(Dataset entries)

━━━━━━━━━━━━━━━━━━━━━━━━━━━━━━

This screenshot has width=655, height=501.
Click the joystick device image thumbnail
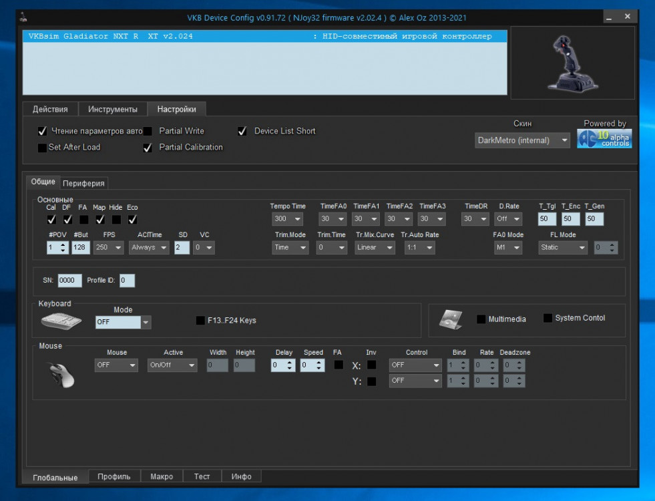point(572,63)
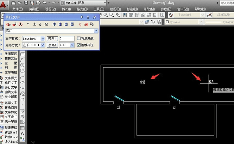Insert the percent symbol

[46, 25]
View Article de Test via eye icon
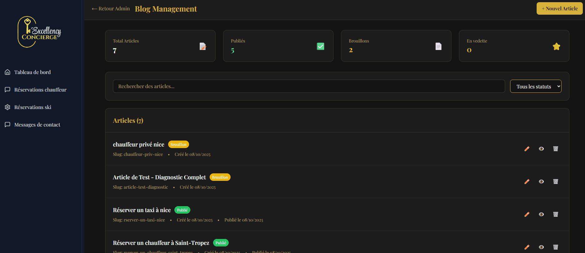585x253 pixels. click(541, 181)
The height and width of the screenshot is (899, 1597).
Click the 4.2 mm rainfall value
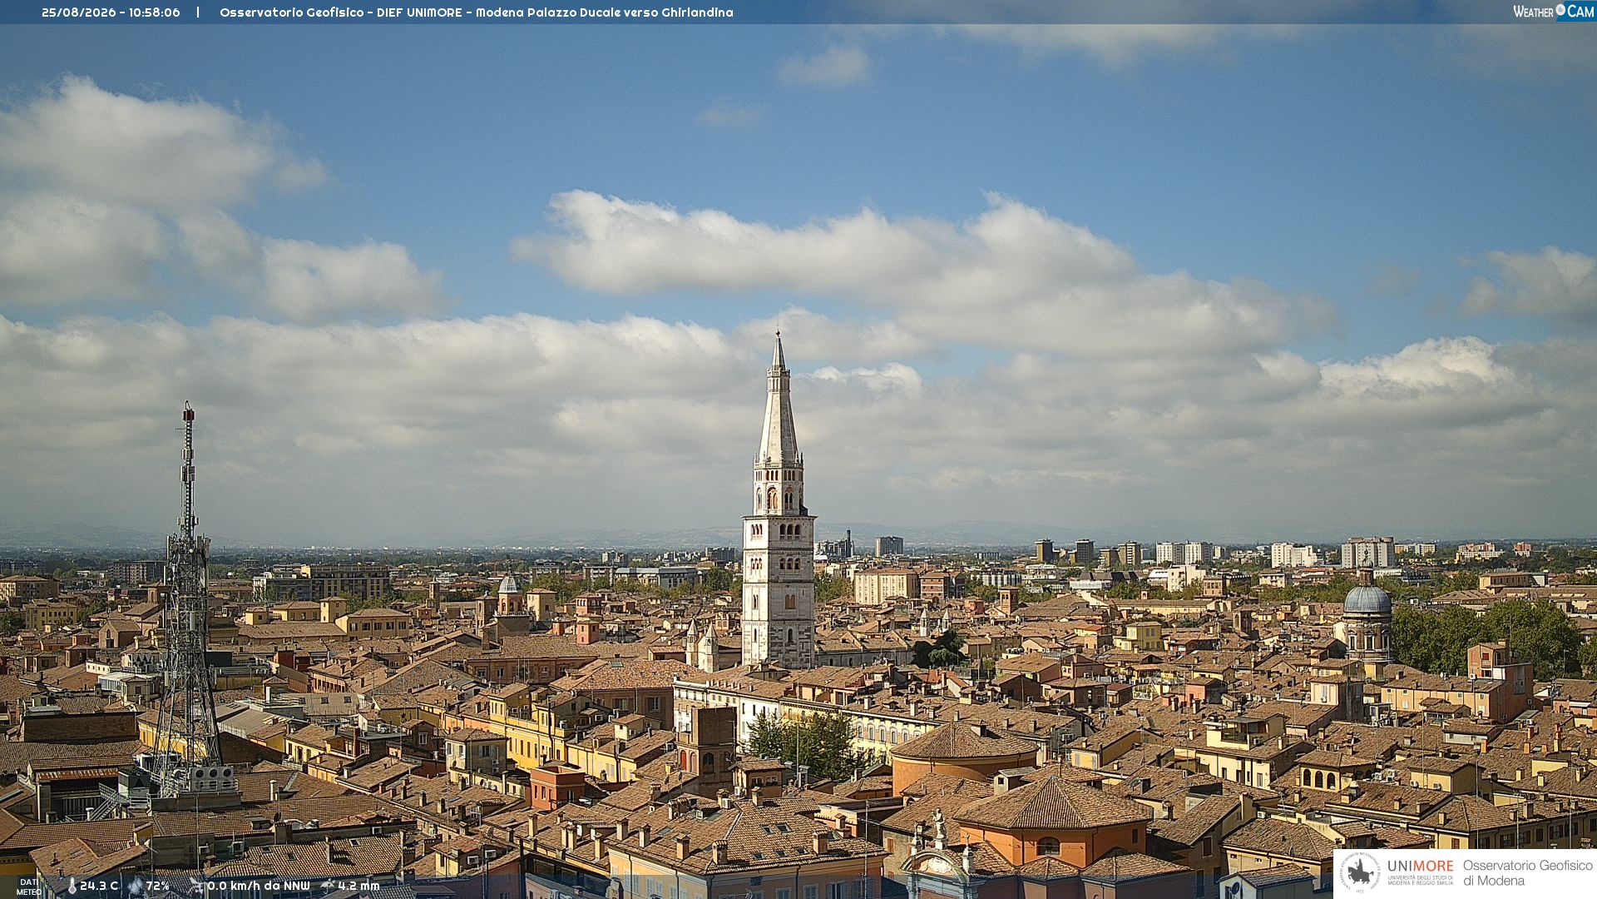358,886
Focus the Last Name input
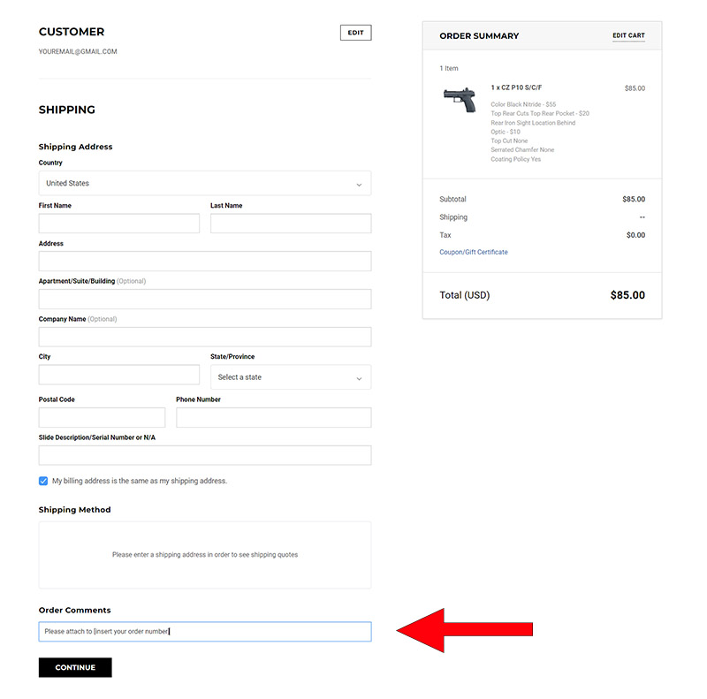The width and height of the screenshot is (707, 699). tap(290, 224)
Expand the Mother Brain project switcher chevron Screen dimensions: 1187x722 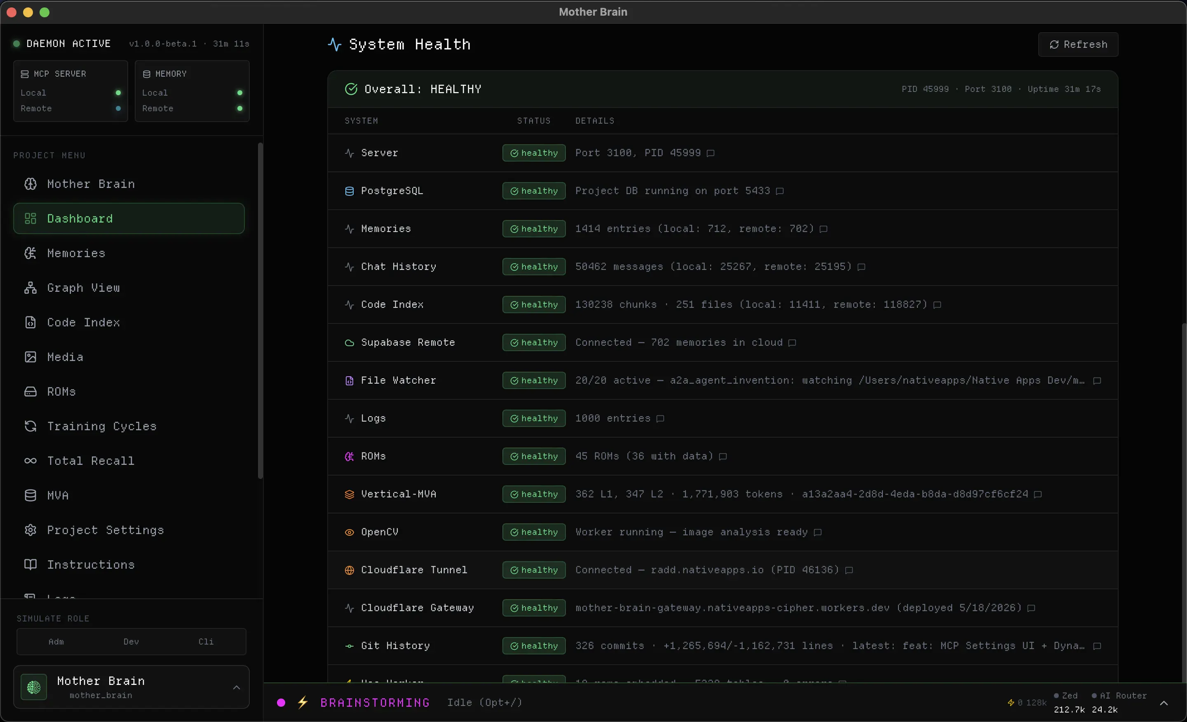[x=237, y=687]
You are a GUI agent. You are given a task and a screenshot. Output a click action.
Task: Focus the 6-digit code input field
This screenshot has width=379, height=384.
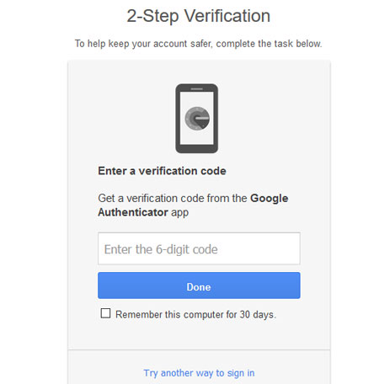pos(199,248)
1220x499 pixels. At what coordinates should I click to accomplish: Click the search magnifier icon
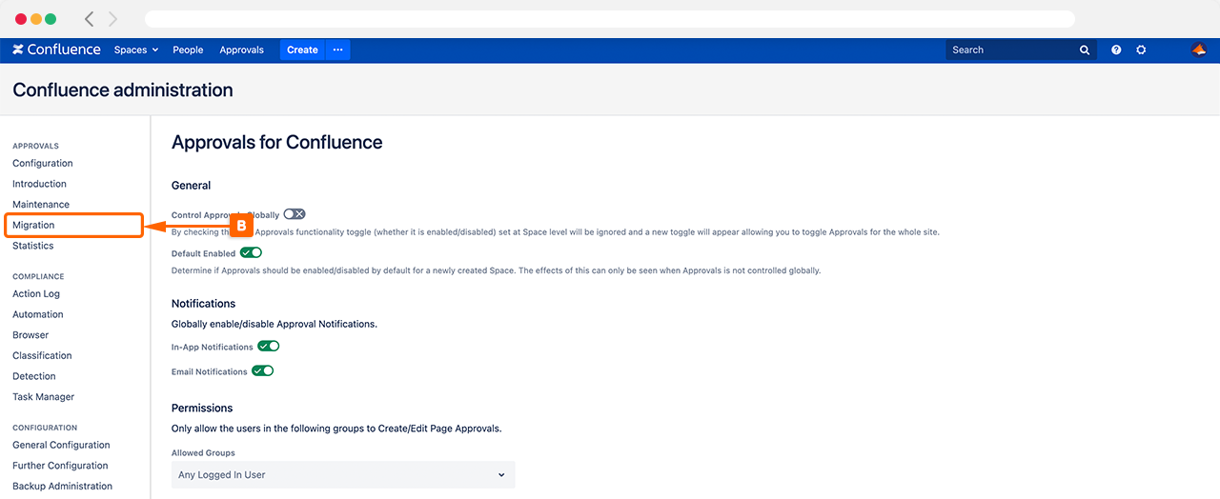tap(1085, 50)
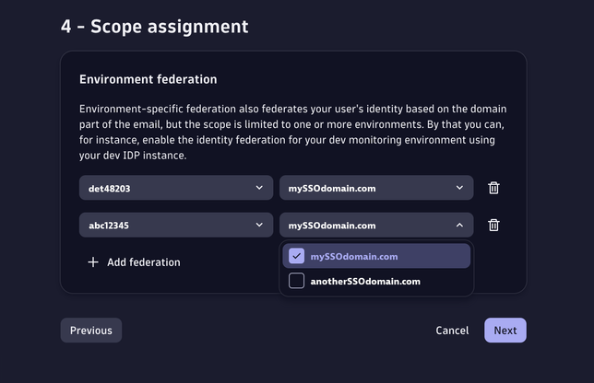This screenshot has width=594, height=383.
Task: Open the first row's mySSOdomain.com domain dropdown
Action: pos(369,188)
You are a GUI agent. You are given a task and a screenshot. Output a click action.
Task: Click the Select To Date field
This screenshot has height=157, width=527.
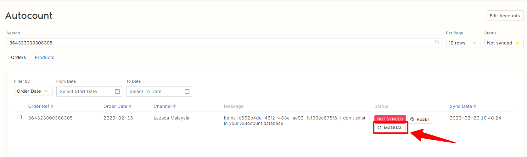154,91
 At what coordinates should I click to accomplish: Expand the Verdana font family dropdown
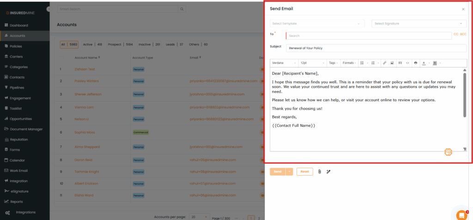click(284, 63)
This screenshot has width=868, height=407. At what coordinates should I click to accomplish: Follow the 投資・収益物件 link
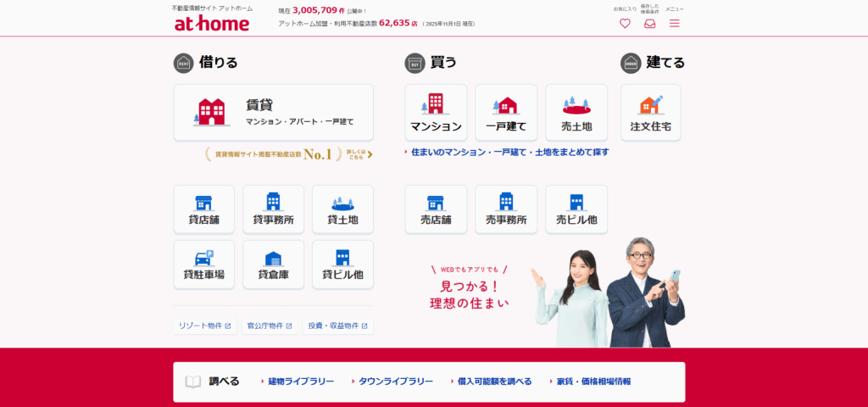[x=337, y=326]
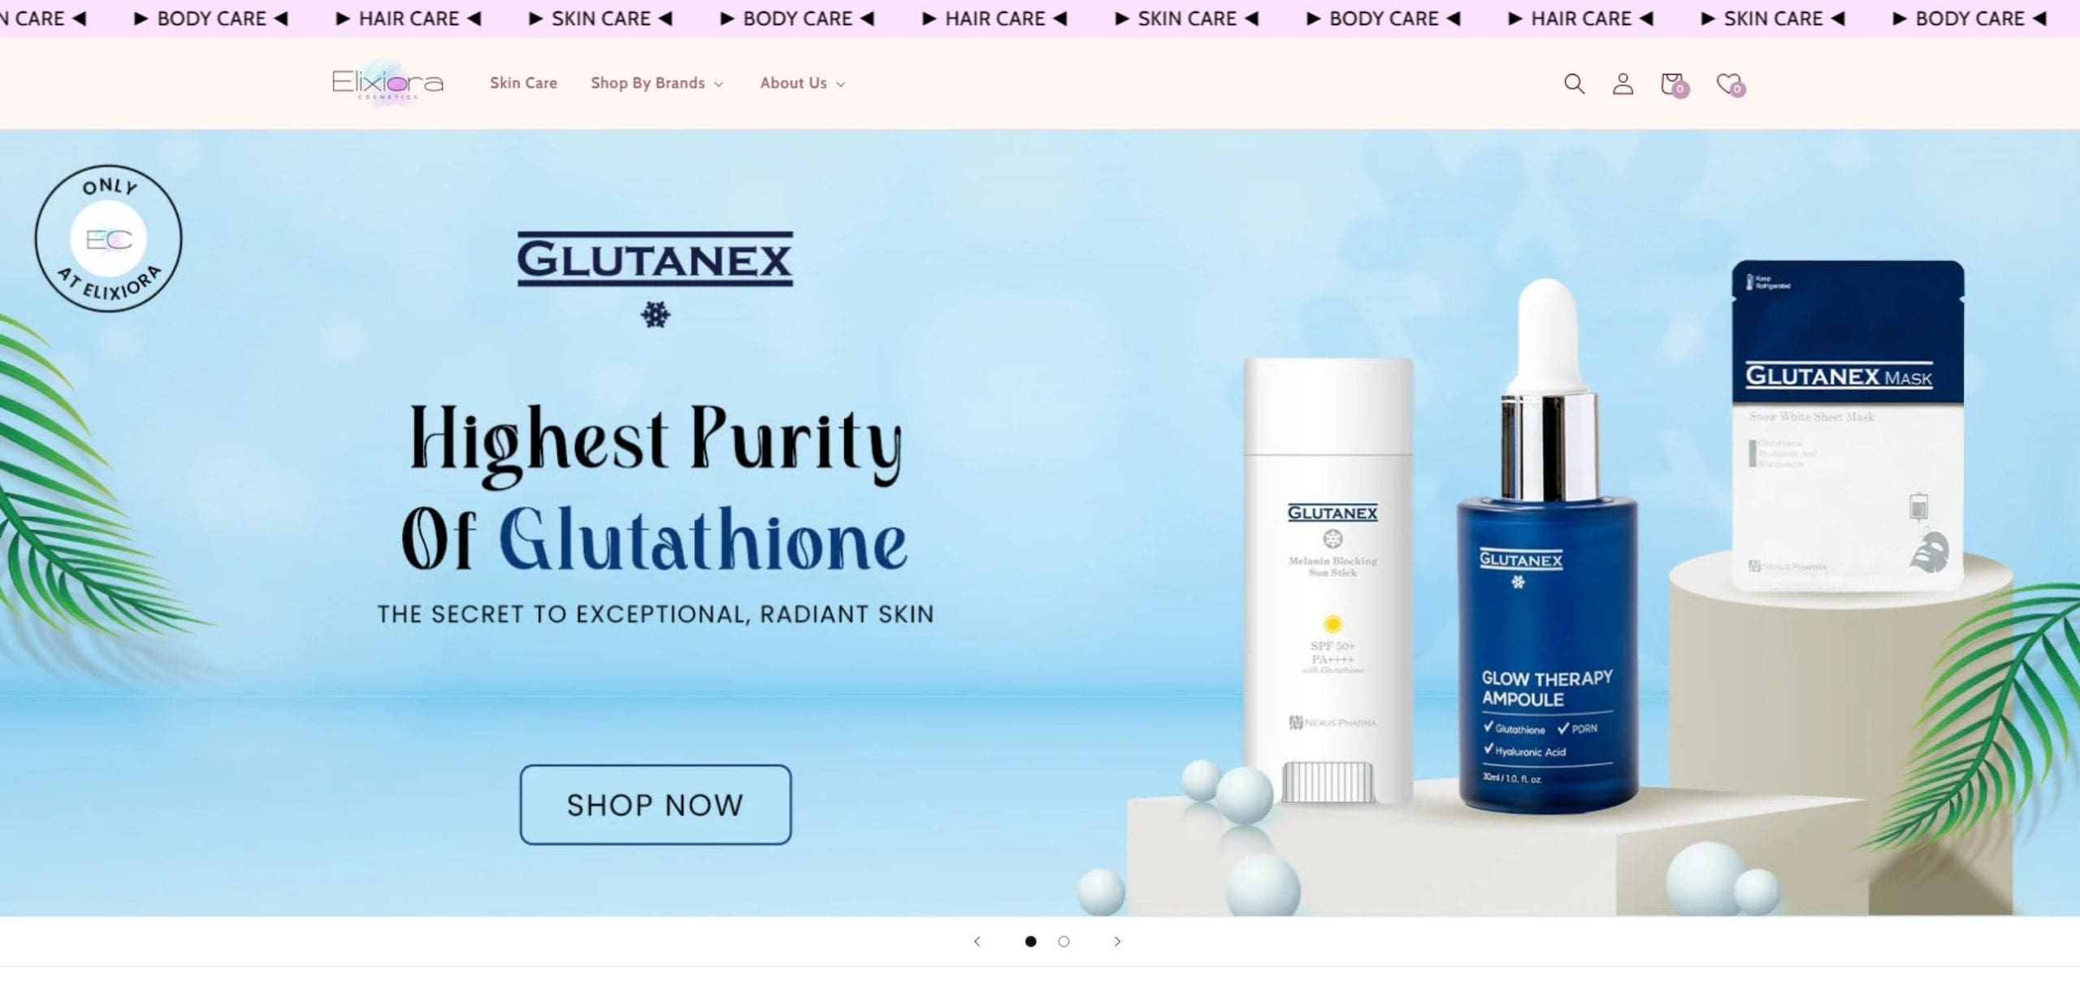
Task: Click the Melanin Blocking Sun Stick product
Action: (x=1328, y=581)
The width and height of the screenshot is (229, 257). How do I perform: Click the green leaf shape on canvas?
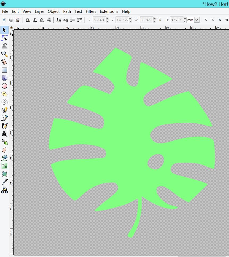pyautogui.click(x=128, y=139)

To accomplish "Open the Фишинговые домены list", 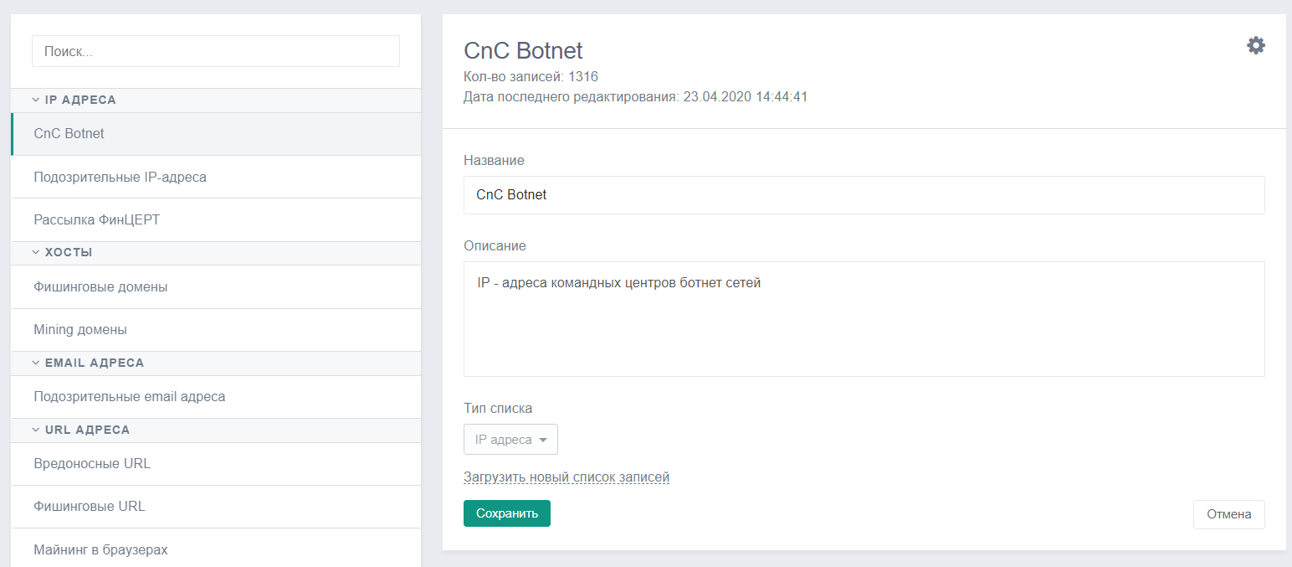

━━━━━━━━━━━━━━━━━━━━━━━━━━━━━━

• **WORK INSTRUCTIONS**
With the pictures left out, transcribe exactly the lines from the line holding "This screenshot has width=868, height=407." through the closing line of the entries.

• **FINAL ANSWER**
This screenshot has width=868, height=407. At what coordinates should I click to accomplish: Follow the 投資・収益物件 link
[x=337, y=326]
Task: Click the Melanin Blocking Sun Stick product
Action: (x=1328, y=581)
The width and height of the screenshot is (229, 257). How do I perform: Click the green leaf shape on canvas?
pyautogui.click(x=128, y=139)

To accomplish "Open the Фишинговые домены list", 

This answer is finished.